Data dari Cinema Poetica mencatat sebanyak 126 film Indonesia berpartisipasi dalam festival internasional selama 2025. Angka ini meningkat tajam dibandingkan 78 film pada 2024 dan 73 film pada 2023. Selain itu, terdapat 9 proyek film Indonesia yang mengikuti laboratorium dan forum pendanaan tingkat dunia.
Sepanjang tahun tersebut, film Indonesia menjangkau 91 festival di 36 negara yang tersebar di Asia, Australia, Eropa, dan Amerika. Tidak hanya sekadar tampil, film-film ini juga membawa pulang 48 penghargaan internasional untuk karya yang telah diproduksi, serta 4 penghargaan bagi proyek yang masih dalam tahap pengembangan.
"Kami mengapresiasi komitmen berbagai pihak, termasuk pemerintah, untuk terus memperkuat ekosistem perfilman nasional melalui fasilitasi kehadiran sineas Indonesia di berbagai forum dan festival strategis serta perluasan jejaring internasional.
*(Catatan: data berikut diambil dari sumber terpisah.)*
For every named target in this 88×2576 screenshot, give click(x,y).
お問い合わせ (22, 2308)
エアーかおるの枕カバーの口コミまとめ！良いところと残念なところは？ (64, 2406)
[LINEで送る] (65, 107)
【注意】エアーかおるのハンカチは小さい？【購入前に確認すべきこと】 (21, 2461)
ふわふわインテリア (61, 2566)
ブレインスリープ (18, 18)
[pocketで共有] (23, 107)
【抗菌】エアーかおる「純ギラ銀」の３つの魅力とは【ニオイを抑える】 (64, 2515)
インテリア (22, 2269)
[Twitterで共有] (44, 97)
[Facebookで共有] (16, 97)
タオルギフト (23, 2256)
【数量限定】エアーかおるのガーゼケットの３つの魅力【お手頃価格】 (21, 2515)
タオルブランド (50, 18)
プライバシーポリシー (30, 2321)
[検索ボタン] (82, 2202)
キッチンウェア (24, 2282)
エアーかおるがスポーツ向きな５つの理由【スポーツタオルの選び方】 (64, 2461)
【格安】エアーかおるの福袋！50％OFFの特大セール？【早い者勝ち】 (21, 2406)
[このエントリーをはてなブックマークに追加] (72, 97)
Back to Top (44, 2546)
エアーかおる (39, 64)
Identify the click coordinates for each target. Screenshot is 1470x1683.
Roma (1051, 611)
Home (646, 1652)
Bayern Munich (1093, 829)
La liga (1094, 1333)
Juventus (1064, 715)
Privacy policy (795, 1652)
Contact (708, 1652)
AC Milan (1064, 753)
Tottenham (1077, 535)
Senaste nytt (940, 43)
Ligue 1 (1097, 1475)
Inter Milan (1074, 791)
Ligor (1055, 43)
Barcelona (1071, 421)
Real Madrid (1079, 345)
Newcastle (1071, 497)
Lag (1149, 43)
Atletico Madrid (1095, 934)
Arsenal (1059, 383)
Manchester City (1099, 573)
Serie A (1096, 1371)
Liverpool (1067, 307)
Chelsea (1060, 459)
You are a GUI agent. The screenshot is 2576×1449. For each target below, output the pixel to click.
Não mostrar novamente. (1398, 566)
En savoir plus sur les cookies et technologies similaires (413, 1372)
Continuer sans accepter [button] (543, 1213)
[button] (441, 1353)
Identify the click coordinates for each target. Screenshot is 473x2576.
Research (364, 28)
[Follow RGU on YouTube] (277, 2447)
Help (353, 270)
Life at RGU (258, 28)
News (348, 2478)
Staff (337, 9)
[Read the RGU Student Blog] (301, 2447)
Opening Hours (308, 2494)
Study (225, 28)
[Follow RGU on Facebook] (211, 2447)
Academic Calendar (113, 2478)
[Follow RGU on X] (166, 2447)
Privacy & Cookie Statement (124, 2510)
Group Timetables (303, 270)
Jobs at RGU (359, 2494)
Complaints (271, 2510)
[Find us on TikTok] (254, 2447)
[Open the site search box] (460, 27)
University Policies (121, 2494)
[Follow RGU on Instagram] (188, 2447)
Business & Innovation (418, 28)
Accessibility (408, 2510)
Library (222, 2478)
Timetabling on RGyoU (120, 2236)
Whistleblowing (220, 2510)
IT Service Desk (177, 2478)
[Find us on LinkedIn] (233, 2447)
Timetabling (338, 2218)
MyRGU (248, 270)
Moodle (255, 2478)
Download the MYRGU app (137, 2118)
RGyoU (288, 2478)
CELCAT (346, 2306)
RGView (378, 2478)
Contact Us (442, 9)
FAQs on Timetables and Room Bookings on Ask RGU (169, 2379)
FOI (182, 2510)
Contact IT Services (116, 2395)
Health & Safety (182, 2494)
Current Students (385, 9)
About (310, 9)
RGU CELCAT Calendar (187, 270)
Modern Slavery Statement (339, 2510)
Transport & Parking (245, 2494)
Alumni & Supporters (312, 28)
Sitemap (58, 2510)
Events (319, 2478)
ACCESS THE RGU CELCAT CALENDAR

Hal ini mendorong film Indonesia tidak hanya hadir di panggung dunia, tetapi juga mampu bersaing dan memperoleh apresiasi sebagai ekspresi kebudayaan bangsa," kata Adrian Jonathan dari Cinema Poetica dalam keterangan tertulisnya.
Salah satu sorotan utama datang dari film Pangku yang menjadi debut penyutradaraan panjang Reza Rahadian. Film ini meraih empat penghargaan di Busan International Film Festival 2025 termasuk FIPRESCI Award dan KB Vision Audience Award, serta NETPAC Jury Prize di QCinema International Film Festival. Di dalam negeri, film ini juga mencatat lebih dari 560 ribu penonton dan memenangkan Film Cerita Panjang Terbaik di Festival Film Indonesia 2025.
Film populer lain seperti Jumbo juga memperluas jangkauan pasar. Film ini mulai tayang di bioskop Meksiko pada Januari 2026 dan telah mengantongi hak edar di lebih dari 40 negara.

Sementara Agak Laen: Menyala Pantiku! sukses menembus pasar Malaysia hanya sepekan setelah rilis domestik. Keduanya meraih lebih dari 10 juta penonton di Indonesia dan masuk jajaran film terlaris Asia Tenggara.
Di jalur film pendek dan dokumenter, prestasi Indonesia tidak kalah gemilang. Film pendek Little Rebels Cinema Club, Daly City, dan Sammi, Who Can Detach His Body Parts mencatat puluhan penghargaan di berbagai festival dunia serta mengantongi kualifikasi untuk pendaftaran Academy Awards 2026.
Pengakuan internasional juga hadir untuk film klasik Indonesia. Film Turang karya Bachtiar Siagian diputar kembali di International Film Festival Rotterdam 2025 dalam program khusus peringatan 70 tahun Konferensi Asia Afrika. Di Prancis, La Cinémathèque française menggelar retrospeksi 10 film Indonesia untuk merayakan 75 tahun hubungan diplomatik Indonesia dan Prancis.
Dalam ranah kolaborasi lintas negara, film Renoir hasil kerja sama Indonesia dengan Jepang, Prancis, Singapura, dan Filipina berhasil masuk seleksi kompetisi di Cannes Film Festival dan meraih sejumlah penghargaan internasional.
Sejumlah proyek sineas seperti Kamila Andini dan Makbul Mubarak juga memperoleh dukungan dari forum pendanaan bergengsi dunia. Pertumbuhan ini memperlihatkan sinema Indonesia semakin kokoh sebagai bagian dari ekosistem perfilman global yang dinamis dan berkelanjutan.
"Rangkaian capaian ini menunjukkan bahwa film Indonesia tidak hanya bersinar di festival besar dan layar komersial, tetapi juga aktif di ruang alternatif, laboratorium kreatif, museum, hingga forum akademik," tutupnya.